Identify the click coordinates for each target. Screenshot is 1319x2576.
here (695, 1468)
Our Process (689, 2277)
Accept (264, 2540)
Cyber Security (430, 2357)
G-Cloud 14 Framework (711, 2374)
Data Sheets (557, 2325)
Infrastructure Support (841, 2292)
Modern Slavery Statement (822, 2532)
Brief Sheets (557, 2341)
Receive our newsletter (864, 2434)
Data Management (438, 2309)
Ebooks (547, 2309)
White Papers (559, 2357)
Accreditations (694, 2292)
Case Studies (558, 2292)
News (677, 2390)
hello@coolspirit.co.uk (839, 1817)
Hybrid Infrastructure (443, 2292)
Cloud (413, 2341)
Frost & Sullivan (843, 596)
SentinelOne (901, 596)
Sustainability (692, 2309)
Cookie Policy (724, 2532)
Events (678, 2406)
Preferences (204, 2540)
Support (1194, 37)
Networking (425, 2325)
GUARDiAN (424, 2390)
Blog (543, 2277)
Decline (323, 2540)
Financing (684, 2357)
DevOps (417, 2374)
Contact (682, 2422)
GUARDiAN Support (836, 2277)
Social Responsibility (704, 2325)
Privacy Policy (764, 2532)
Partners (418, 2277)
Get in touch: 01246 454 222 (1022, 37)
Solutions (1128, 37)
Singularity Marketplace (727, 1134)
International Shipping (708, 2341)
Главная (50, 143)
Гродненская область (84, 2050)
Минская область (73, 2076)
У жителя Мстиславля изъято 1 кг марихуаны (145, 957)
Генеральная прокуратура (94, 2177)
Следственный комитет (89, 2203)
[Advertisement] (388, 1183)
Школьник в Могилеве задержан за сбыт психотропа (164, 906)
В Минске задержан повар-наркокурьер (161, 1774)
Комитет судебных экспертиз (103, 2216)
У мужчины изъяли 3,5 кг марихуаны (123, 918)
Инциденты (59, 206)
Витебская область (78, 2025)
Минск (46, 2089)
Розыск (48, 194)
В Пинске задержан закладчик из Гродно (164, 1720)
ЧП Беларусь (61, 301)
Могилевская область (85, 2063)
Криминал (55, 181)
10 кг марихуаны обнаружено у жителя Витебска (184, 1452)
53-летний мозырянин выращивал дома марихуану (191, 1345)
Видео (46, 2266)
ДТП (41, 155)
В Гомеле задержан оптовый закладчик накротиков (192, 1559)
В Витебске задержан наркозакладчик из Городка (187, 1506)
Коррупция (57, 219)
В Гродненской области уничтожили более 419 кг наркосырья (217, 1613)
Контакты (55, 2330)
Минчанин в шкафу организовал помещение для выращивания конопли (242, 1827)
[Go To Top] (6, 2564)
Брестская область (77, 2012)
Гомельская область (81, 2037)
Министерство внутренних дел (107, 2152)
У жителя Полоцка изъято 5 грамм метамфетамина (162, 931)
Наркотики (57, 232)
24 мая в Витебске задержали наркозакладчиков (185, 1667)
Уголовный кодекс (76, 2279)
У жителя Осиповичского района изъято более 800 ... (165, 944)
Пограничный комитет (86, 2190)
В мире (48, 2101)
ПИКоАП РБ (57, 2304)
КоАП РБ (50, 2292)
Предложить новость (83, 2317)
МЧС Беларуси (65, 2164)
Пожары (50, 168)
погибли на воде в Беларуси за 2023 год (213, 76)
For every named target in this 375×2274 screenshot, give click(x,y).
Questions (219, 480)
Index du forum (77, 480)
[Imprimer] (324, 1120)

^^^^^^^^

**Exercise prompt**.
Where a line in the records above includes the string "Infrastructure", show it.

**Answer to this problem**.
Infrastructure Support (841, 2292)
Hybrid Infrastructure (443, 2292)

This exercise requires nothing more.